**SHORT EXERCISE 1**. Retype the stretch of the travel essay from "Marcus Hammerschmitt: General" through "of our region." word for word.

**QUOTED TEXT**.
Menu

Marcus Hammerschmitt: General Wonder

Marcus Hammerschmitt is a German author, journalist and photographer who is based in Tübingen. In 2019 Durham Book Festival, supported by the British Council, commissioned Marcus to spend ten days exploring Durham and to write about his impressions of our region.

General Wonder

Some observations on various topics

I arrive via Amsterdam. Touching down at Schiphol airport, it hits me: I was here 50 years ago. My parents brought me for plane watching in 1969 while we were on vacation in the Netherlands. Yes, there are pictures of me as a two-year-old in front of a tower viewer and a fence denying and providing us access to the tarmac and the planes. Huge planes they were. I don’t remember properly. I suspect my memories are rather about the photos than the actual event. I certainly don’t remember watching the moon landing on Dutch TV, something my parents later never forgot to mention when talking about this vacation. We watched them land on the moon, we did.

My first actual flight didn’t take place until 1989. Of course, I went to America (San Francisco no less). Two days after my arrival the Loma-Prieta earthquake hit, but actually I was shaken much more by an aftershock which woke me the following night, heart pounding, thinking: this is it. You’re going to die now. There was a faded art deco print on the wall across the room which somehow exacerbated the situation: the earth moves, you die, art deco (faded). Well, the earth didn’t move too much that night. But on November 9, I was still in America. And I watched the Berlin Wall coming down on American TV. This I can clearly remember. To say I was confused would be an understatement. The country I was going back to would not be the same as the one I had left roughly a month earlier. I didn’t celebrate. Pretty soon I feared Germany would become drunk on itself, once again, which it did, eventually.

Dutch customs are pretty efficient in 2019. The officer asks me where I am going to. “Durham, England, aha. And for what purpose? Recreation or business? Business, well, well. What kind of business, sir?” “I’m a writer”, I say, “I’m invited to speak in Durham.” As if that explains everything. And just like that he allows me to leave Schiphol again. I have tasted administration during my 30 minute stay in the Netherlands. But I have also seen humanity. Like two construction workers play-fighting over a rock on the ground, because everything can be a football. Somebody has used chalk to draw a smiley face on the wheel of an airplane parked right next to the one which will take me to Newcastle.

Later I sit in my Durham hotel. The moon hasn’t come any closer in half a century.

**EXTRACTED MATERIAL**.
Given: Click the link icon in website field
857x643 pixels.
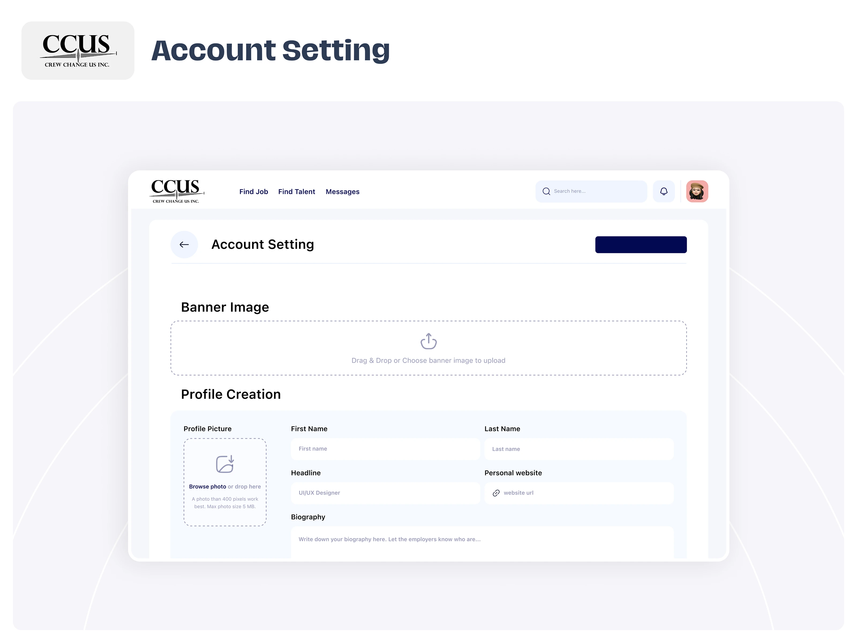Looking at the screenshot, I should coord(496,493).
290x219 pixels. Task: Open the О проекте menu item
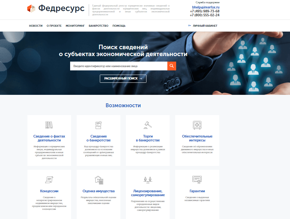click(x=54, y=26)
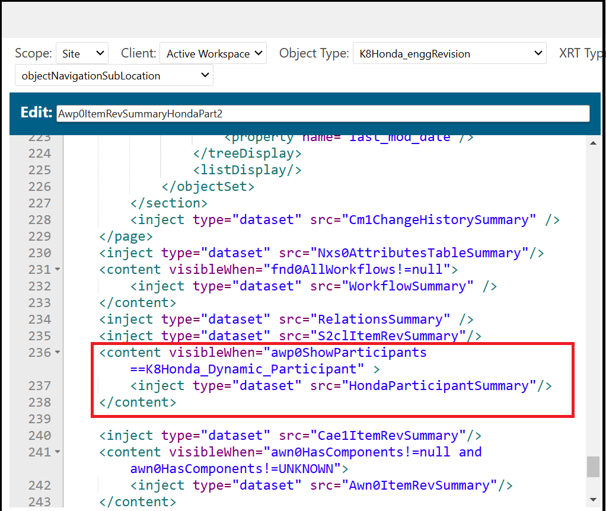Click line number 228 in the gutter
The height and width of the screenshot is (511, 606).
click(x=40, y=220)
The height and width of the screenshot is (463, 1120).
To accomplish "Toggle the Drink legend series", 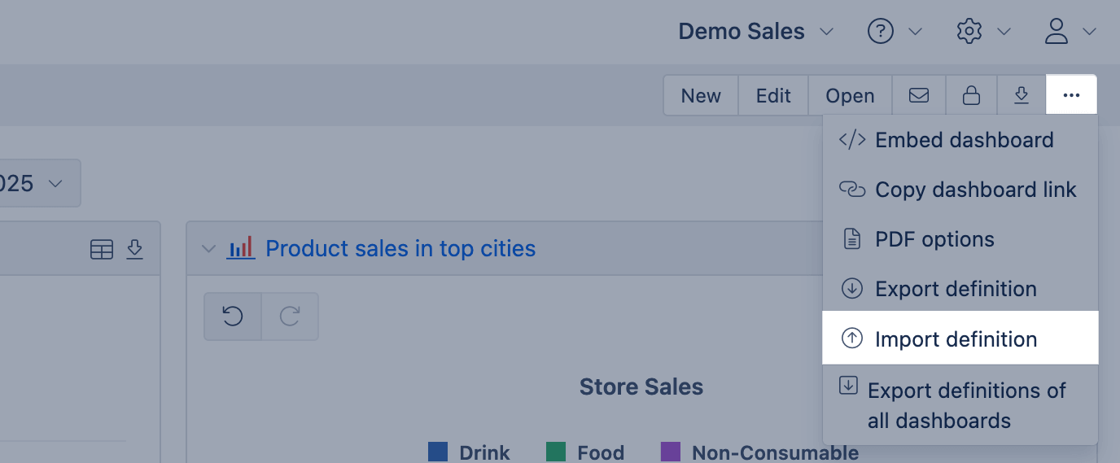I will pos(469,452).
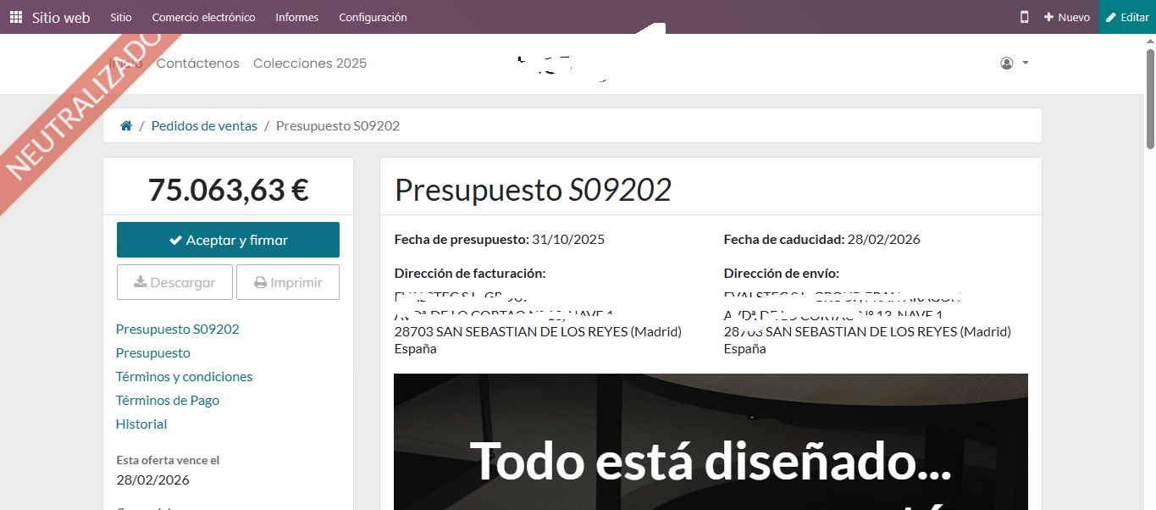1156x510 pixels.
Task: Download the quotation with Descargar
Action: (174, 282)
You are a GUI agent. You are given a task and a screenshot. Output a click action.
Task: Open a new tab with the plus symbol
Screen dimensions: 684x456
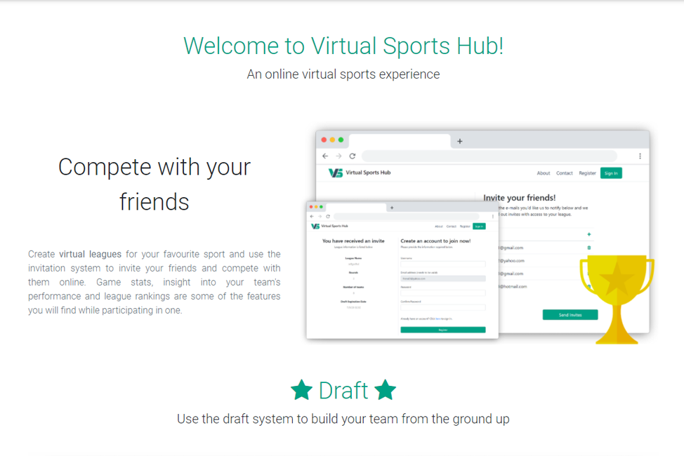pyautogui.click(x=460, y=140)
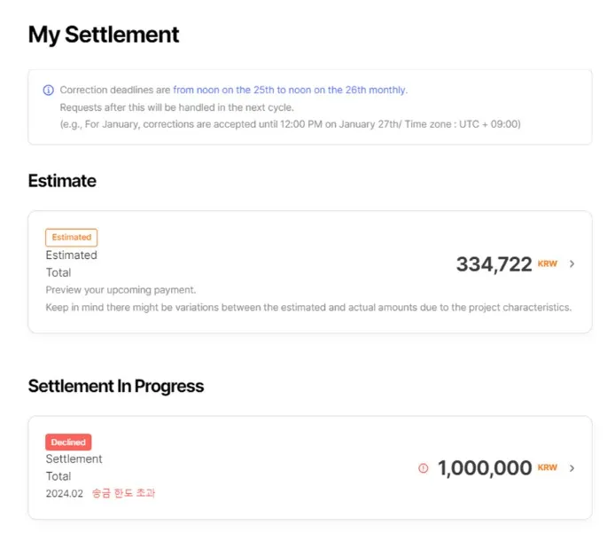Open the declined settlement chevron arrow
The height and width of the screenshot is (541, 615).
pos(572,468)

**SHORT EXERCISE 2**. Echo the listing verbatim, from its first line through the line that contains "click(x=40, y=220)", with both ends included. Leave the pictures out of your answer.

**TASK OUTPUT 1**.
Marcus Hammerschmitt: General Wonder

Marcus Hammerschmitt is a German author, journalist and photographer who is based in Tübingen. In 2019 Durham Book Festival, supported by the British Council, commissioned Marcus to spend ten days exploring Durham and to write about his impressions of our region.

**TASK OUTPUT 2**.
Given: Click the link icon in website field
857x643 pixels.
Looking at the screenshot, I should coord(496,493).
290x219 pixels. Task: Open the О проекте menu item
click(x=54, y=26)
Click line number 228 in the gutter
The height and width of the screenshot is (511, 606).
click(x=40, y=220)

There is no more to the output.